Parmi tous ces produits que l’industrie chimique écoule auprès de l’industrie du bois, ce sont encore les dérivés de l’arsenic qui posent le plus de problèmes. Interdit depuis les années 90 dans presque tous les pays européens car considéré comme extrêmement toxique, l’arséniate de cuivre chromé se retrouve encore dans des bois traités. Des pays producteurs de ce produit, comme la Grande-Bretagne, ont même vendu des stocks importants à des pays africains (ex : 200 tonnes vers l’Ethiopie en 2002). En 2004, la France a quant à elle interdit l’utilisation de l’arsenic et de ses dérivés pour le traitement du bois, tout en octroyant de nombreuses dérogations.
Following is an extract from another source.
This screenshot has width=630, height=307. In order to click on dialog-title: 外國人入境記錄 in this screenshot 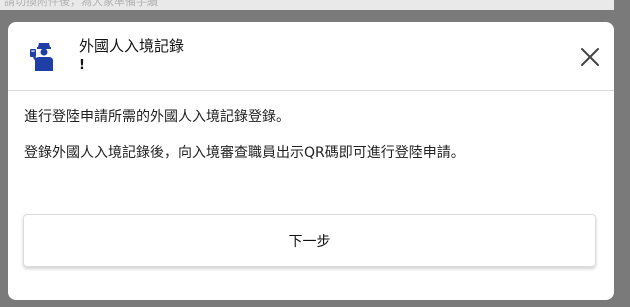, I will do `click(132, 46)`.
Sur la liste de ces produits se retrouvent l’arséniate de cuivre ammoniacal (ACA, toxique pour l’environnement et non biodégradable), l’arséniate de zinc ammoniacal (solvant), l’éthyloamine de cuivre (toxique pour le milieu marin) … L’industrie chimique doit pouvoir proposer aujourd’hui des produits alternatifs à ces produits interdits. Le borate de sodium a, par exemple, été introduit pour pallier l’utilisation de l’ACA, mais présente des propriétés utiles uniquement pour des bois non exposés aux intempéries, et ne convient donc pas à toutes les pièces de bois de construction.

Le respect des normes antifongiques, insecticides et ignifuges est un véritable casse-tête pour les fabricants, entre sécurité et toxicité pour l’être humain. L’industrie du bois est aujourd’hui tributaire des interdictions toujours plus nombreuses en ce qui concerne les traitements, et donc des produits mis au point par l’industrie chimique.